_Task inputs_
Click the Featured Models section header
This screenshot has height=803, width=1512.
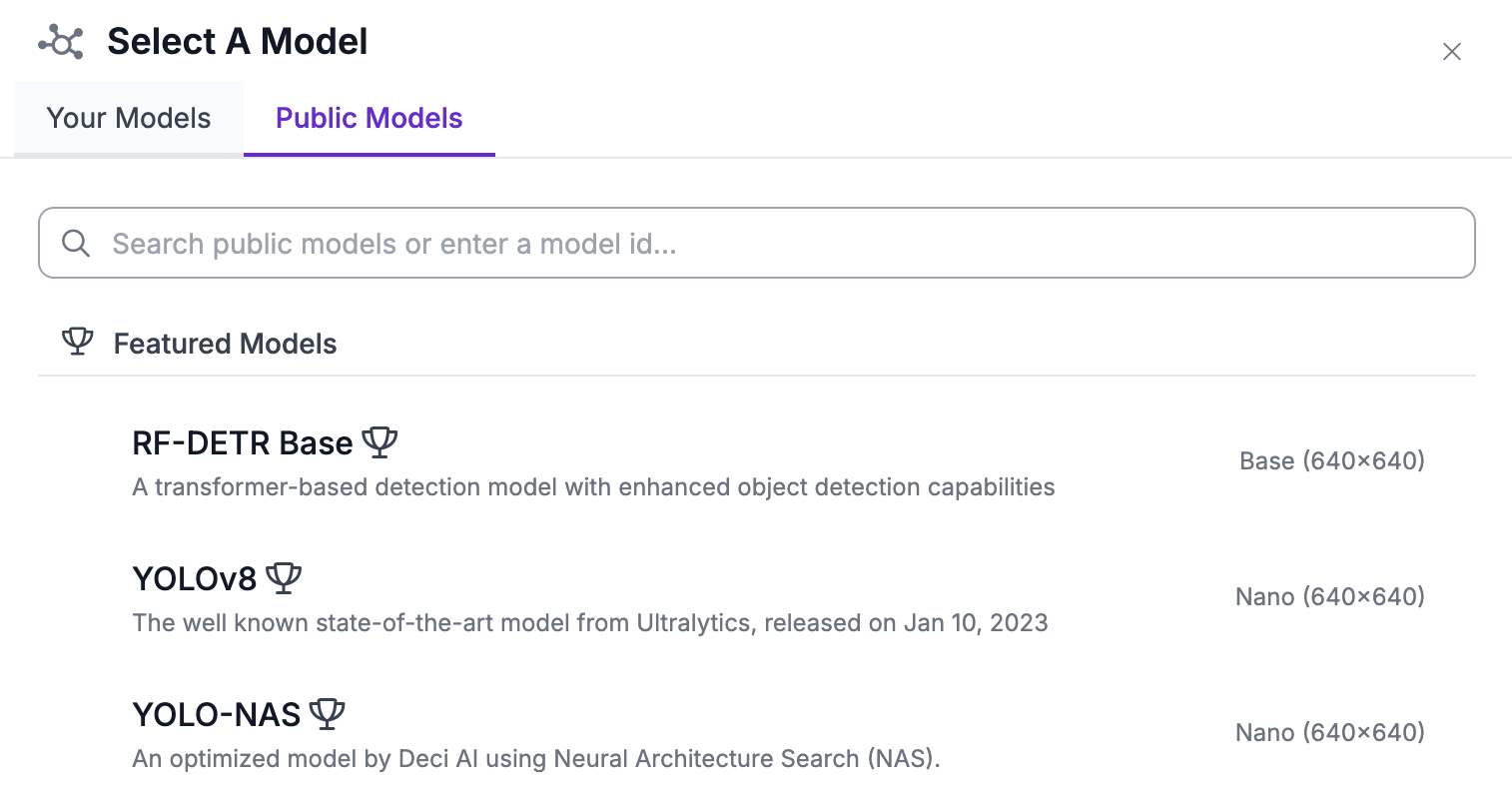225,343
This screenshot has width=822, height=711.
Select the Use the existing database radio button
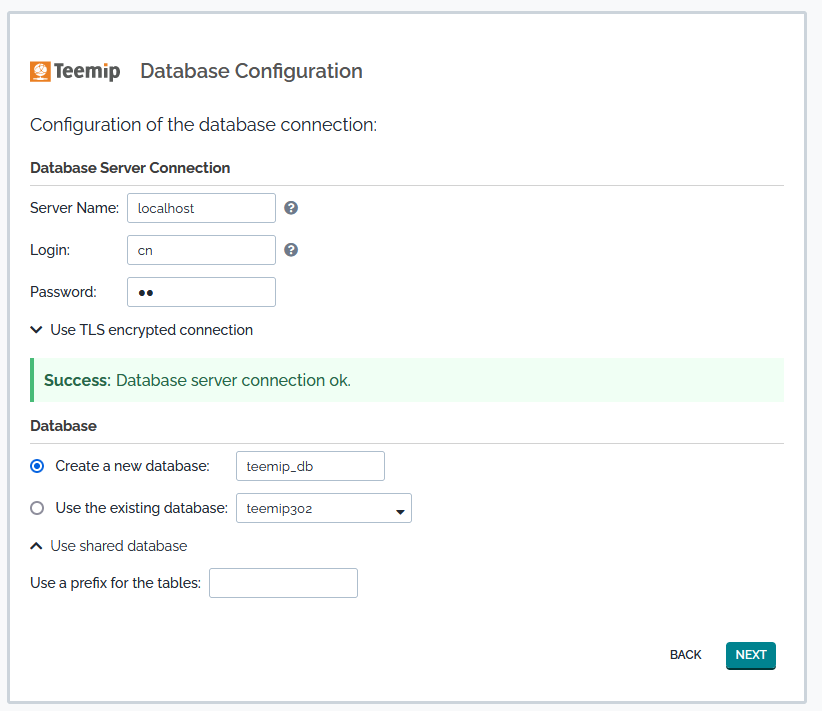(x=38, y=508)
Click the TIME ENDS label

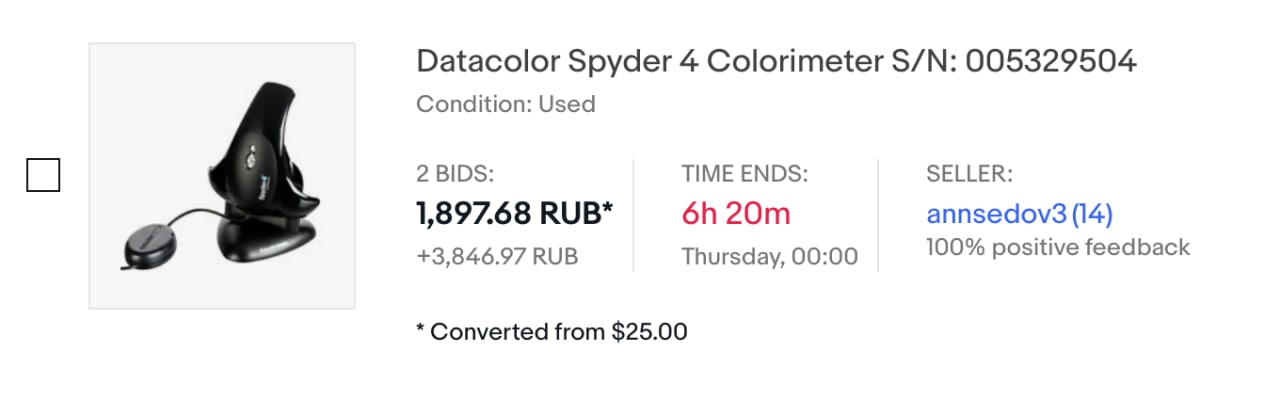pyautogui.click(x=745, y=174)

_What to work on_
Output the material above exactly as written and drop any images it holds.

_Your solution_
Click the Featured Models section header
This screenshot has height=803, width=1512.
225,343
This screenshot has width=822, height=711.
Select the Use the existing database radio button
(x=38, y=508)
Click the TIME ENDS label

pyautogui.click(x=745, y=174)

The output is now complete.